#### [Task to complete]
Further down are entries; set down exactly and only the lines from the one with "You are a GUI" up to and including the one with "The image size is (726, 728).", dropping each picture.

Stored data:
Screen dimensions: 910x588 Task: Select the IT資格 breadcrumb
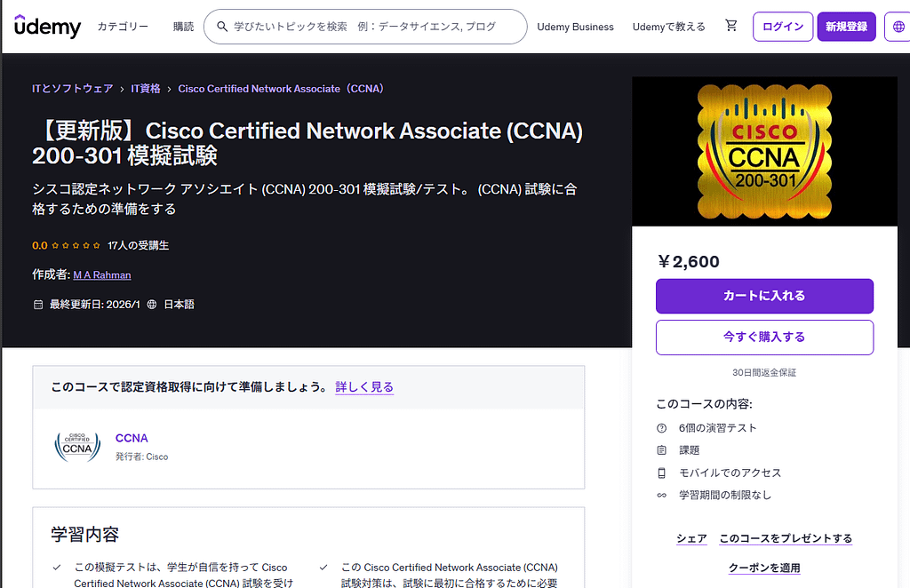[x=146, y=89]
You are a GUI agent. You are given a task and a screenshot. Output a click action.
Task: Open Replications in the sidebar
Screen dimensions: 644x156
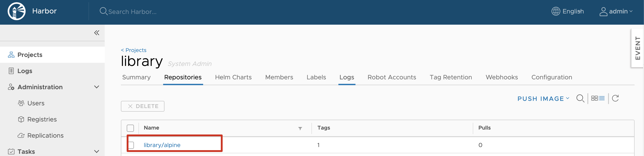pyautogui.click(x=45, y=136)
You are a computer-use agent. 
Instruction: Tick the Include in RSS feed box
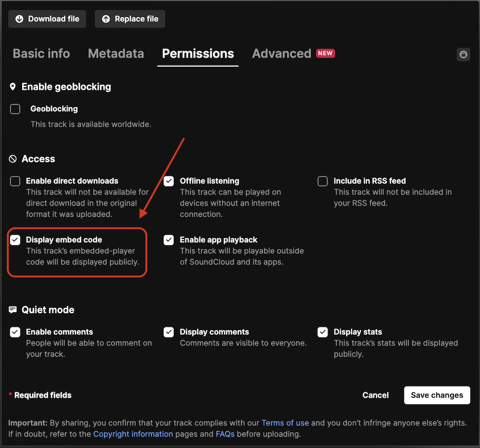pyautogui.click(x=323, y=181)
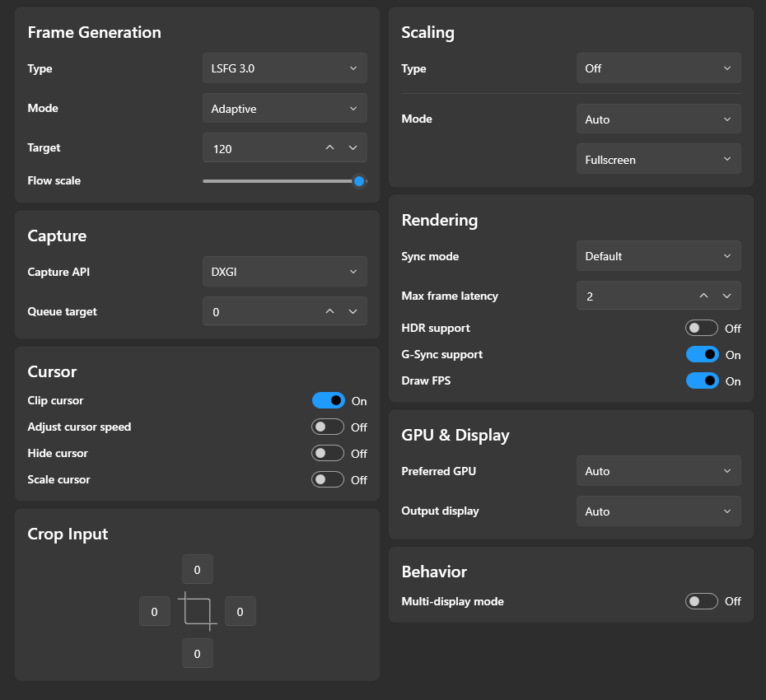The width and height of the screenshot is (766, 700).
Task: Turn off Draw FPS
Action: 702,381
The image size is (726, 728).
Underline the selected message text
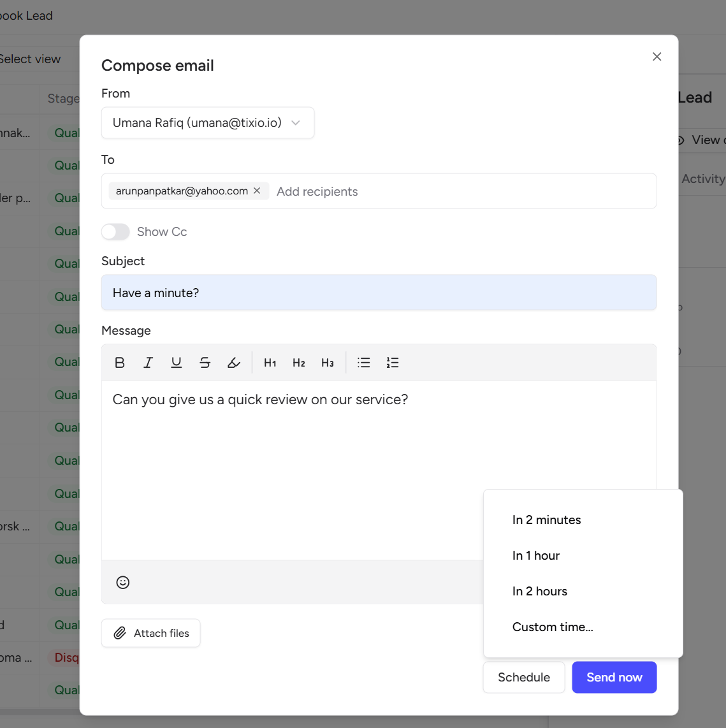tap(177, 363)
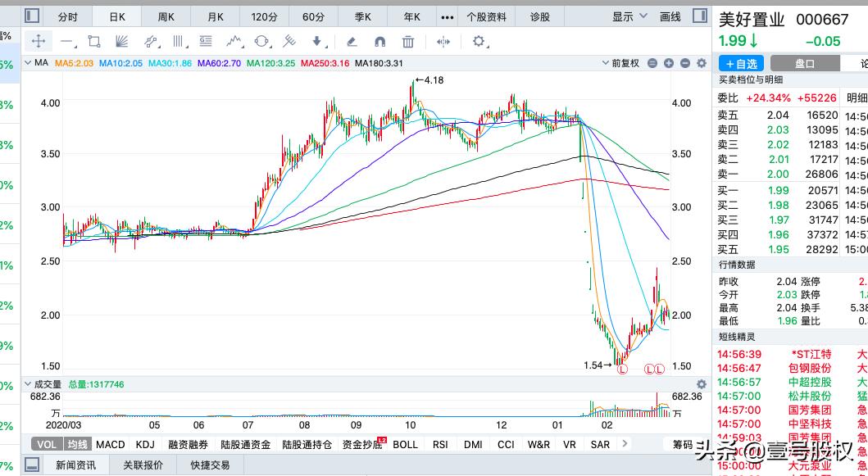Switch to the 盘口 tab

pos(804,63)
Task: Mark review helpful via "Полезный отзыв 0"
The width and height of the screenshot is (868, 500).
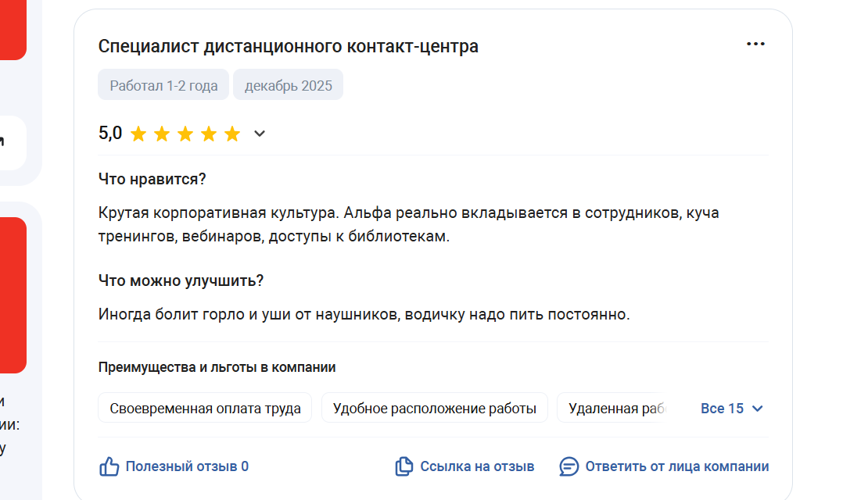Action: click(x=187, y=466)
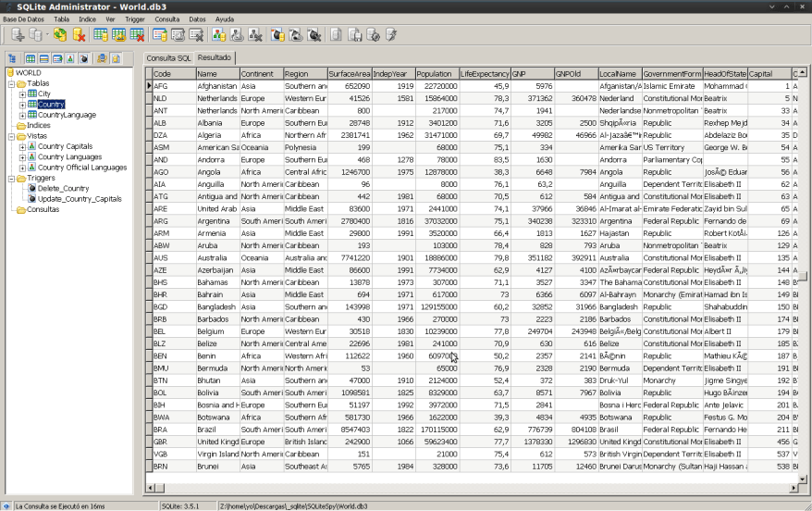Screen dimensions: 812x511
Task: Click the create trigger toolbar icon
Action: coord(276,35)
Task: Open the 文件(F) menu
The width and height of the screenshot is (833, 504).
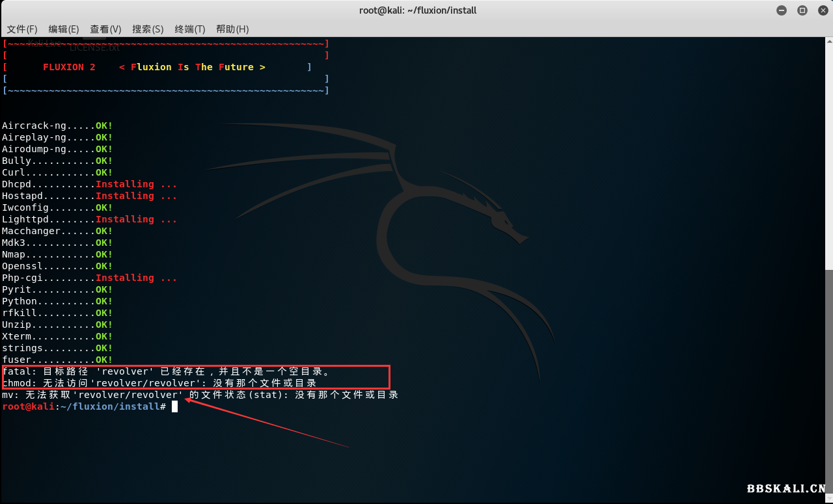Action: click(22, 29)
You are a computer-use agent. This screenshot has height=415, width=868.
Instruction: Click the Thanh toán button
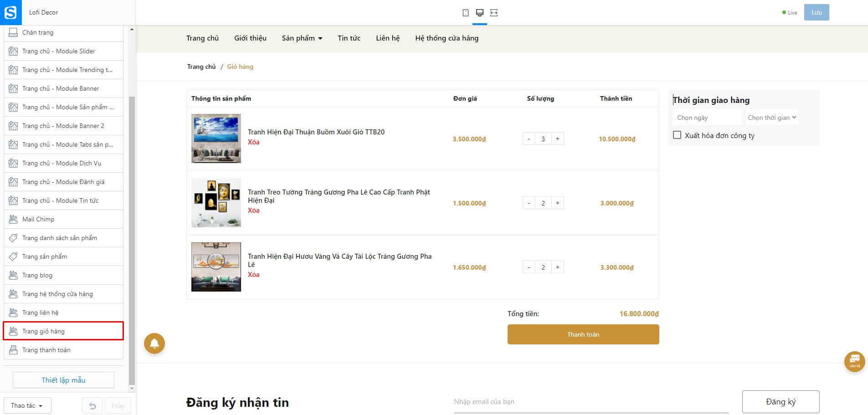[x=583, y=334]
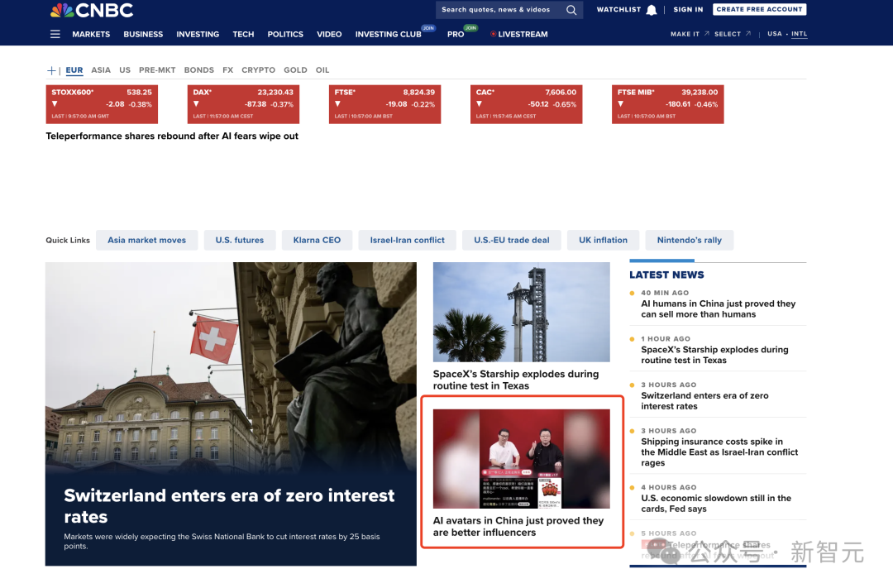
Task: Click Create Free Account button
Action: [x=759, y=10]

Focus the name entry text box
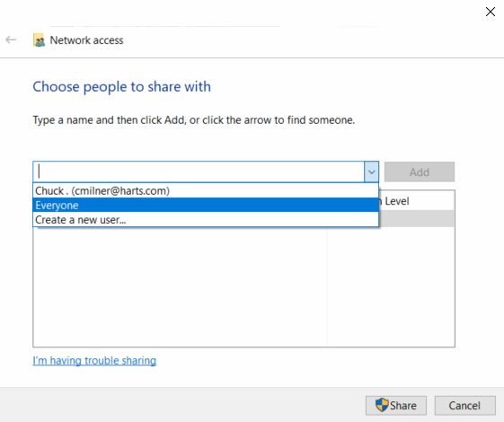point(199,171)
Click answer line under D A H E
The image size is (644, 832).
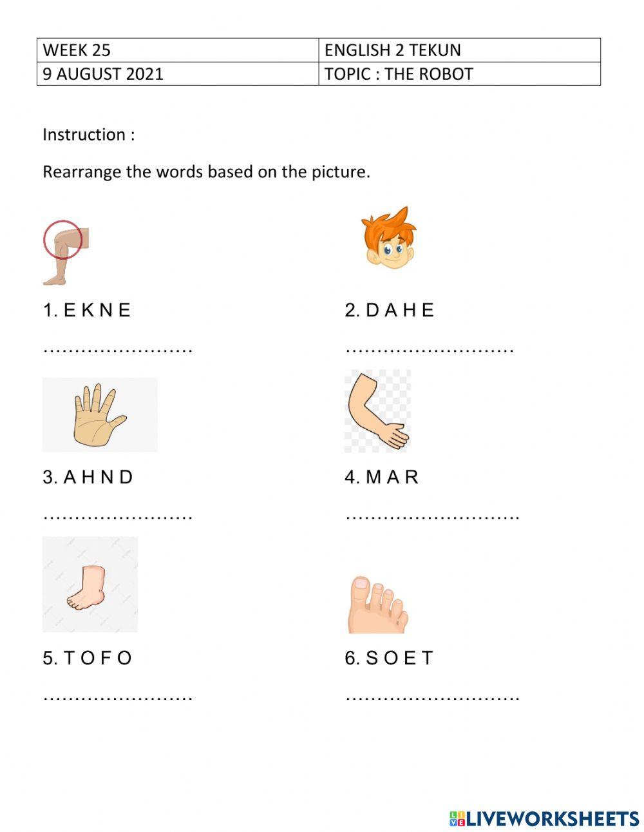click(x=429, y=350)
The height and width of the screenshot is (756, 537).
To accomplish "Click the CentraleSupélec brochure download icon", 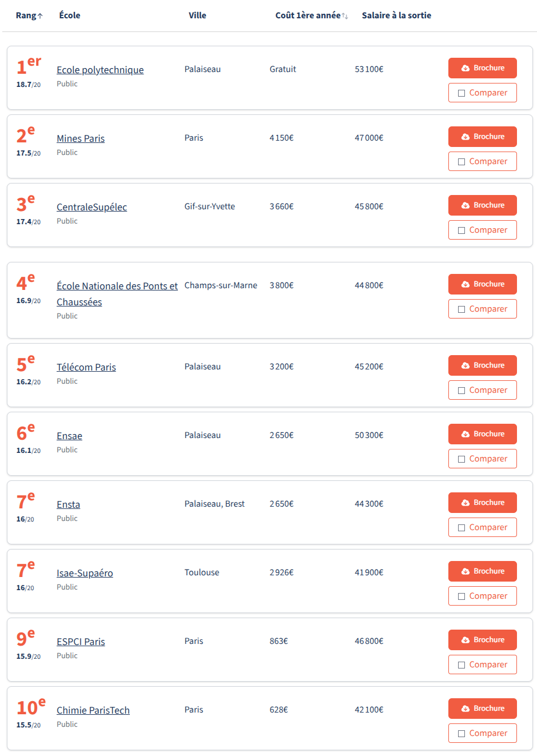I will [x=466, y=205].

#### [Solution for this exercise]
You are a GUI agent. You are given a task and a screenshot. Output a click action.
Task: Open Replications in the sidebar
Screen dimensions: 644x156
pyautogui.click(x=45, y=136)
You are a computer-use agent. 
Instruction: Tick the Include in RSS feed box
pyautogui.click(x=323, y=181)
The width and height of the screenshot is (766, 700).
Task: Turn off Draw FPS
Action: 702,381
The image size is (726, 728).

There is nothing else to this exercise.